** start Dataset content **

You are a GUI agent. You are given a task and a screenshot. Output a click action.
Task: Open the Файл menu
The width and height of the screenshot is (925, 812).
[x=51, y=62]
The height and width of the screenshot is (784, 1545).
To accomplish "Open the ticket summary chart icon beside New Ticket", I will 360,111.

** end Dataset content **
** start Dataset content **

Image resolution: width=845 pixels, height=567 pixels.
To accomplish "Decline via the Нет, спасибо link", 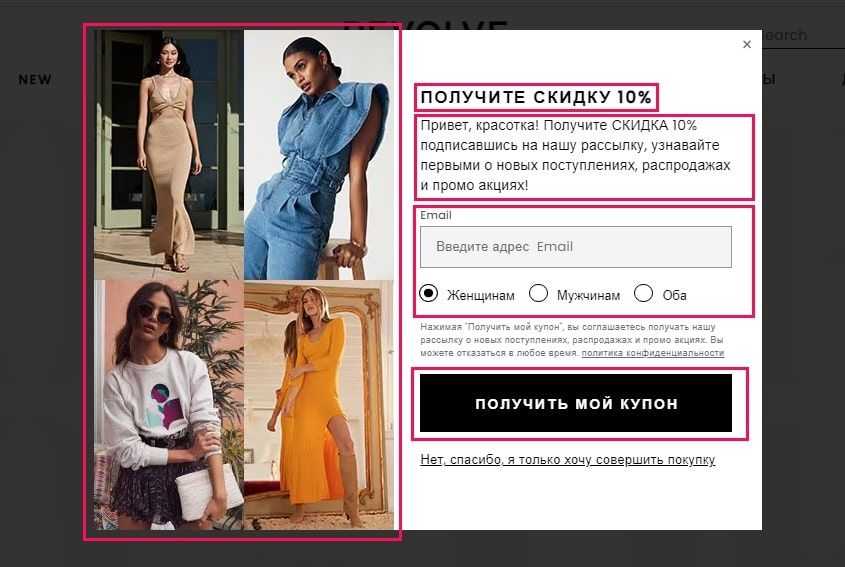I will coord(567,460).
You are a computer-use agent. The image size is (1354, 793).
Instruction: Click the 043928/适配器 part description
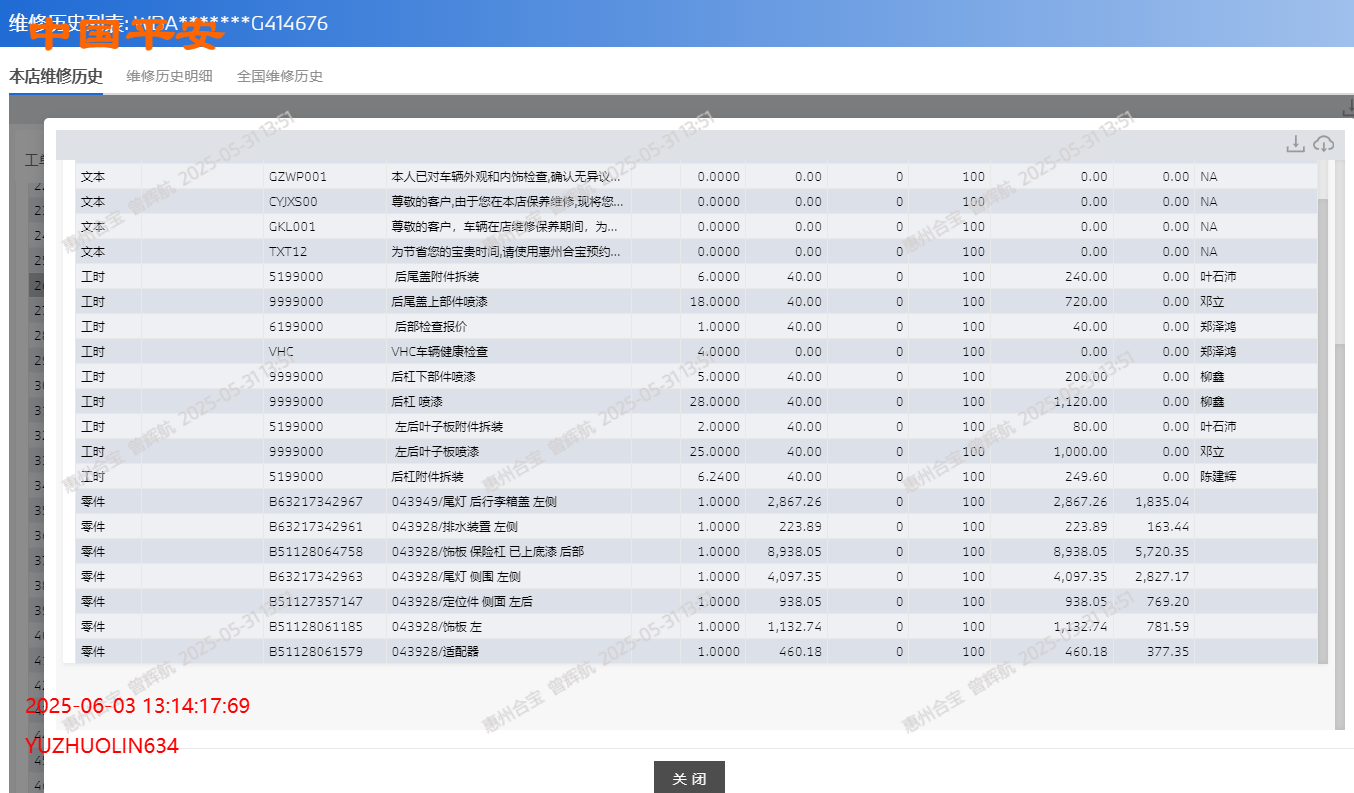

** end Dataset content **

Task objective
Lay out everything from the line containing "You are a GUI" down through the line containing "I will 360,111." as a numbered list, skipping any blank lines.

Worked answer
1. You are a GUI agent. You are given a task and a screenshot. Output a click action.
2. Task: Open the Файл menu
3. The width and height of the screenshot is (925, 812).
4. [x=51, y=62]
5. The height and width of the screenshot is (784, 1545).
6. To accomplish "Open the ticket summary chart icon beside New Ticket", I will 360,111.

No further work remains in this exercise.